:: The records
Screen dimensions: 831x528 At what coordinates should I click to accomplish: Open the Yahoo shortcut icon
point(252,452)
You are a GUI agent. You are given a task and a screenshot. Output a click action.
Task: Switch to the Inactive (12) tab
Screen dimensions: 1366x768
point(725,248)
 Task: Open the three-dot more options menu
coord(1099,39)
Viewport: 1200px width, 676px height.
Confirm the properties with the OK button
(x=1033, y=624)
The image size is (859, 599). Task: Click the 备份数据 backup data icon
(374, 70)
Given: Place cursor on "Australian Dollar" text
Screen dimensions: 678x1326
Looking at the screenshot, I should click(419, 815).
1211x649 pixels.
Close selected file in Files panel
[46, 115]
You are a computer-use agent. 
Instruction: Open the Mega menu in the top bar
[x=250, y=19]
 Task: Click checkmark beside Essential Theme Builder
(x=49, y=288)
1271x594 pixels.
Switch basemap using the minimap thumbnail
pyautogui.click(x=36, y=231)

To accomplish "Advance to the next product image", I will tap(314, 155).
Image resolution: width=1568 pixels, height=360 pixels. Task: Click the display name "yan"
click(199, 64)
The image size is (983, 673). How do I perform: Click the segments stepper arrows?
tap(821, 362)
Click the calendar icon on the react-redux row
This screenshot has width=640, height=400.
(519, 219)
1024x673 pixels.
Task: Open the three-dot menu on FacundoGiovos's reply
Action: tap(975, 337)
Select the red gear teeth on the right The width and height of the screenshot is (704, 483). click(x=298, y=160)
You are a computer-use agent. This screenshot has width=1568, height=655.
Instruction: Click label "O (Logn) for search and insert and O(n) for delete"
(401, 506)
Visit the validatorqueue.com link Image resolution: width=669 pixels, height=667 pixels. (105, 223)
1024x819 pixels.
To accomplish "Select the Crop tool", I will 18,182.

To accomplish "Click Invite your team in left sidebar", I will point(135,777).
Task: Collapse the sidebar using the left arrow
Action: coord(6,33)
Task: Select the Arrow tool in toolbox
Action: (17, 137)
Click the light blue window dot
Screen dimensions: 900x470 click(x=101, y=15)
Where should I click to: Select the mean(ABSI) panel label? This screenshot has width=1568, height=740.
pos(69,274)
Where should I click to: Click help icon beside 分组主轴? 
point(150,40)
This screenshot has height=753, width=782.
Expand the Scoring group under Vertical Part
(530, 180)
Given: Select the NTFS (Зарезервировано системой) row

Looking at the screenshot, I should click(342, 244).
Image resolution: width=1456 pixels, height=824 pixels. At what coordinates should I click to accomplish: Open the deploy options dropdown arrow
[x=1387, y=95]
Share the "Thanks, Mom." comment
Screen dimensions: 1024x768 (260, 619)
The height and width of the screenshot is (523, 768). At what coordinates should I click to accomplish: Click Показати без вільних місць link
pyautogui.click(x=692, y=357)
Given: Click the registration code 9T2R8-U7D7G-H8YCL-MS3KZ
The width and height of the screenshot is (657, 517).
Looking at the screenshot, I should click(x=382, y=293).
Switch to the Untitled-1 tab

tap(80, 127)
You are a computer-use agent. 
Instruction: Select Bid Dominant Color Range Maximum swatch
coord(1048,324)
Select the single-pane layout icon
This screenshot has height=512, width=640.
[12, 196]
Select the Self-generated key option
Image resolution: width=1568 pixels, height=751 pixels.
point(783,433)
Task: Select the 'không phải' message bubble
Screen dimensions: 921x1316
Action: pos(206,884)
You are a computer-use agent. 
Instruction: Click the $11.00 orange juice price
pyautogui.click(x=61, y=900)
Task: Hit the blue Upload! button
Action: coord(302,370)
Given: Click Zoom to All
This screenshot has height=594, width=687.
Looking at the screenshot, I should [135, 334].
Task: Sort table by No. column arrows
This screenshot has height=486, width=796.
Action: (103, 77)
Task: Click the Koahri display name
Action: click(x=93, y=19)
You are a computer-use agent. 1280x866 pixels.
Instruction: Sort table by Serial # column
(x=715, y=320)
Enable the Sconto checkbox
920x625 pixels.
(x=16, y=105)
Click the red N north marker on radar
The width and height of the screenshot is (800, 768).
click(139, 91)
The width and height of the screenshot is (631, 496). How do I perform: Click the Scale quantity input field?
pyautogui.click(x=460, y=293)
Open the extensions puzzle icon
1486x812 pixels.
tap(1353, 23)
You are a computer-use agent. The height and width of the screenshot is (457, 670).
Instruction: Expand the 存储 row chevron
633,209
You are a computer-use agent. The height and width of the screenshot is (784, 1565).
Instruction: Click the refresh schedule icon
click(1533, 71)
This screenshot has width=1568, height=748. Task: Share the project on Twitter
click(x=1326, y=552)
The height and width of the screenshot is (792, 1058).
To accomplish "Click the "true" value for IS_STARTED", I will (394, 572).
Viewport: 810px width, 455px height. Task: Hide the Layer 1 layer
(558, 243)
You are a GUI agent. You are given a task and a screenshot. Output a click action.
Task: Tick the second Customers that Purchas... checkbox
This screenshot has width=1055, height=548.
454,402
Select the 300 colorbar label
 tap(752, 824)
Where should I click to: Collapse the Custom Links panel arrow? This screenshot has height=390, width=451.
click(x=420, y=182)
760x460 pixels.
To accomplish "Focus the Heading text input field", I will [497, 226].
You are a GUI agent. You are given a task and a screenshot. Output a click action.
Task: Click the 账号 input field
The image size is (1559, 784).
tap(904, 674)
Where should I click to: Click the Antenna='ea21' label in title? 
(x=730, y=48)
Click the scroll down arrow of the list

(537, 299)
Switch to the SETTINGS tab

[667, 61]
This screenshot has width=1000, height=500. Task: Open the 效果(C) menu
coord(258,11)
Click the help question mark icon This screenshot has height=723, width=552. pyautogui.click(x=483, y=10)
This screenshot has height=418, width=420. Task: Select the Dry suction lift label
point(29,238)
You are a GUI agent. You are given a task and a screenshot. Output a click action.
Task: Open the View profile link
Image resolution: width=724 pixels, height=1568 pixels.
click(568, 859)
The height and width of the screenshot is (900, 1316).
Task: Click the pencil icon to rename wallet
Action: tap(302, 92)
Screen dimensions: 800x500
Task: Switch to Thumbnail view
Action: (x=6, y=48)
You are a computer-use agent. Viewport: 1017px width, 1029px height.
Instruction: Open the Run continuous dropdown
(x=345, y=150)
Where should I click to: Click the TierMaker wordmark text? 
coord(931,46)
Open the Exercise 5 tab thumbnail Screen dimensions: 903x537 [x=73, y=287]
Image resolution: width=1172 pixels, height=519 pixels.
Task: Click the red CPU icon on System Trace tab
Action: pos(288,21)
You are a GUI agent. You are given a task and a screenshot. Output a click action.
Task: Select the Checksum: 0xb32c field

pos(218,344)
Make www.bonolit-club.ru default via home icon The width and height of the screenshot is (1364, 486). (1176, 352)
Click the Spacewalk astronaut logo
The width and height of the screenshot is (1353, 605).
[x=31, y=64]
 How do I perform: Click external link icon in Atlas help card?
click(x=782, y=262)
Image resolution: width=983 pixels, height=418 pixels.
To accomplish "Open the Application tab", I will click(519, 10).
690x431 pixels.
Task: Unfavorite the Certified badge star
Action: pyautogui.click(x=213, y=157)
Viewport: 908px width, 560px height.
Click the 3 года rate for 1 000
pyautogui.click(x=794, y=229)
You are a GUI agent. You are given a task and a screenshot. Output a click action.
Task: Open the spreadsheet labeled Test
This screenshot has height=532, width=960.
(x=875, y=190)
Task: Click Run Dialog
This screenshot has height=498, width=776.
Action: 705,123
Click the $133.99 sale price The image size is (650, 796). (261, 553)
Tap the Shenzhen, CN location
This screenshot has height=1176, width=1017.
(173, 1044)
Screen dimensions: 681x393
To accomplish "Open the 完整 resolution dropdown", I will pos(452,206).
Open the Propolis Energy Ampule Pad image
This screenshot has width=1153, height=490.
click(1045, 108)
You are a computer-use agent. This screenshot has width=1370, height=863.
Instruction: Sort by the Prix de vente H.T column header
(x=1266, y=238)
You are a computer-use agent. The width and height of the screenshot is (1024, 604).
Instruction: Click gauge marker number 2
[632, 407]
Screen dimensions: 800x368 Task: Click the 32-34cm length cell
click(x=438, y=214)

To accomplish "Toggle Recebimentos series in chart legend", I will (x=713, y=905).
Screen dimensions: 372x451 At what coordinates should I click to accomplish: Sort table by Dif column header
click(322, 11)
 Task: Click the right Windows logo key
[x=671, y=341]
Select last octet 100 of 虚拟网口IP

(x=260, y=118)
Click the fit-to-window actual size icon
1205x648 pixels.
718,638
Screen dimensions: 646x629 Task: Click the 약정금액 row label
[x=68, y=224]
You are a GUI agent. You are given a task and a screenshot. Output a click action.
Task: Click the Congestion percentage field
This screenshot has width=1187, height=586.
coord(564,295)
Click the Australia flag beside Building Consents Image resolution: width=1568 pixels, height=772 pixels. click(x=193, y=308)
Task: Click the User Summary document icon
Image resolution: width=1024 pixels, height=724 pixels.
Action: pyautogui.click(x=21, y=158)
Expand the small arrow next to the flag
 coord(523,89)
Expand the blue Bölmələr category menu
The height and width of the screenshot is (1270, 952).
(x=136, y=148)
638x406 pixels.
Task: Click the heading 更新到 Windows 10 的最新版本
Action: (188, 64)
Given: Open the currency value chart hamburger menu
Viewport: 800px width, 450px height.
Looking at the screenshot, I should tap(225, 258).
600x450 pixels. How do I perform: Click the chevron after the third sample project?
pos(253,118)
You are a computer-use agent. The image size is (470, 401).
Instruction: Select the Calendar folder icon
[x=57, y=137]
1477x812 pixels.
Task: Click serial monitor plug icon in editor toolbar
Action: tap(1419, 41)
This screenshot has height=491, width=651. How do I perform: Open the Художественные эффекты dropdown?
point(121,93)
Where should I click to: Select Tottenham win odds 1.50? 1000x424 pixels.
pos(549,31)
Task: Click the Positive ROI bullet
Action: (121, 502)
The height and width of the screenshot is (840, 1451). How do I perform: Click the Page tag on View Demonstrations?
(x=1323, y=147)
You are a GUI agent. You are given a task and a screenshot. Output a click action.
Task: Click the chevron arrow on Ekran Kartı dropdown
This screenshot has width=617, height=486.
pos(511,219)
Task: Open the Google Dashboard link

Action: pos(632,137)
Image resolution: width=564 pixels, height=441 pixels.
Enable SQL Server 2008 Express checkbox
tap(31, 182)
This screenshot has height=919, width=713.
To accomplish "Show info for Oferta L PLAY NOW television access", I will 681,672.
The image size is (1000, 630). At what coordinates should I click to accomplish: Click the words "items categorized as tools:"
::::
Task description:
Only lines with the word "value" are needed. Copy them from the preceding records.

Output for this exercise:
To accomplish "Click the "true" value for IS_STARTED", I will (394, 572).
Given: Open the currency value chart hamburger menu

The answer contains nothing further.